=== TASK DATA ===

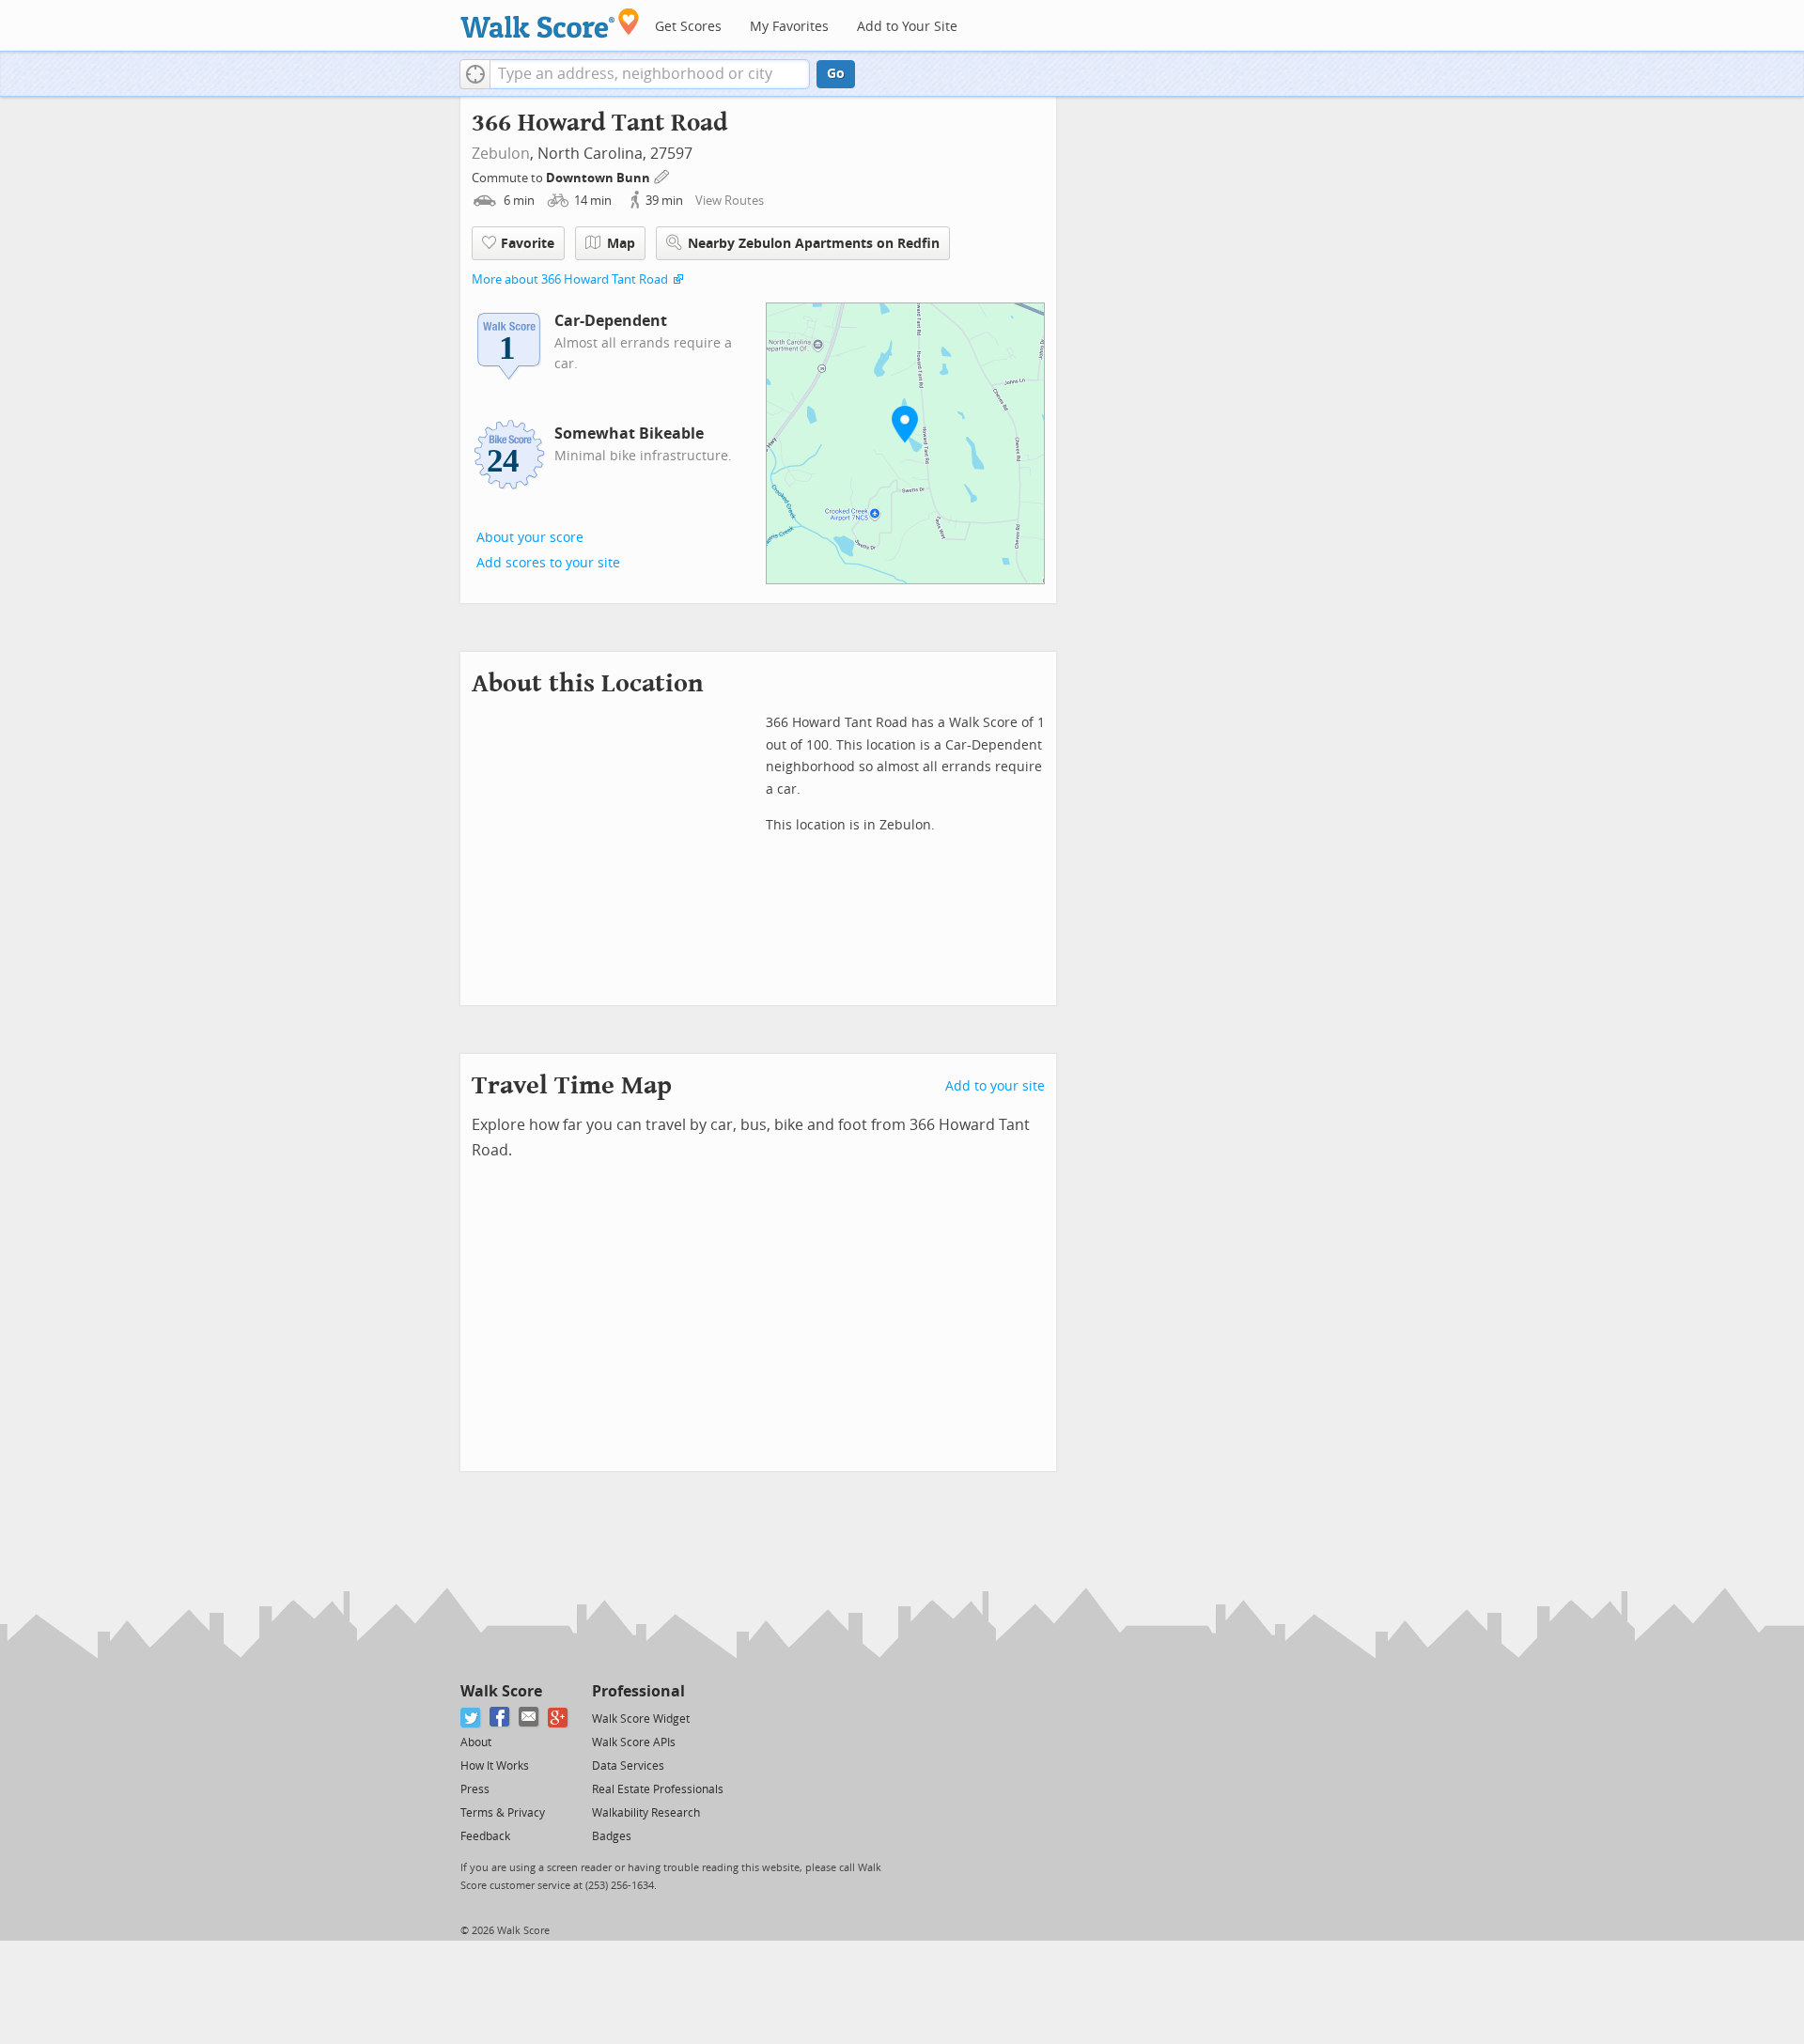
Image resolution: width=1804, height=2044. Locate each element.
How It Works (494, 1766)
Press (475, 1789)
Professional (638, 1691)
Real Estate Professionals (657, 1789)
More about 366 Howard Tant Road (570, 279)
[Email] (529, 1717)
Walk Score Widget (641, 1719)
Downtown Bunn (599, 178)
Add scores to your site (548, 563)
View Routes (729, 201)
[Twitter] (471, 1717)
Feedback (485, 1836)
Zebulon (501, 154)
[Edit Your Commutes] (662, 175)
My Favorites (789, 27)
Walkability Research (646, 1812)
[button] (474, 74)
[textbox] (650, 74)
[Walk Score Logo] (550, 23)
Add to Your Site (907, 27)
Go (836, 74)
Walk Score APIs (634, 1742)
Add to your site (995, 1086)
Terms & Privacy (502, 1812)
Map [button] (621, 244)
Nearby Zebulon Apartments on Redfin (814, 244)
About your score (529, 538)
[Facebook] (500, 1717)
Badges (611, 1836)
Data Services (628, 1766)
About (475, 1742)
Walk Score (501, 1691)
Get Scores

===

• INSTRUCTIONS FOR THE TASK: Go through the records and pull out each line that includes the word "Zebulon".

• EXERCISE ANSWER:
Zebulon (501, 154)
Nearby Zebulon Apartments on Redfin (814, 244)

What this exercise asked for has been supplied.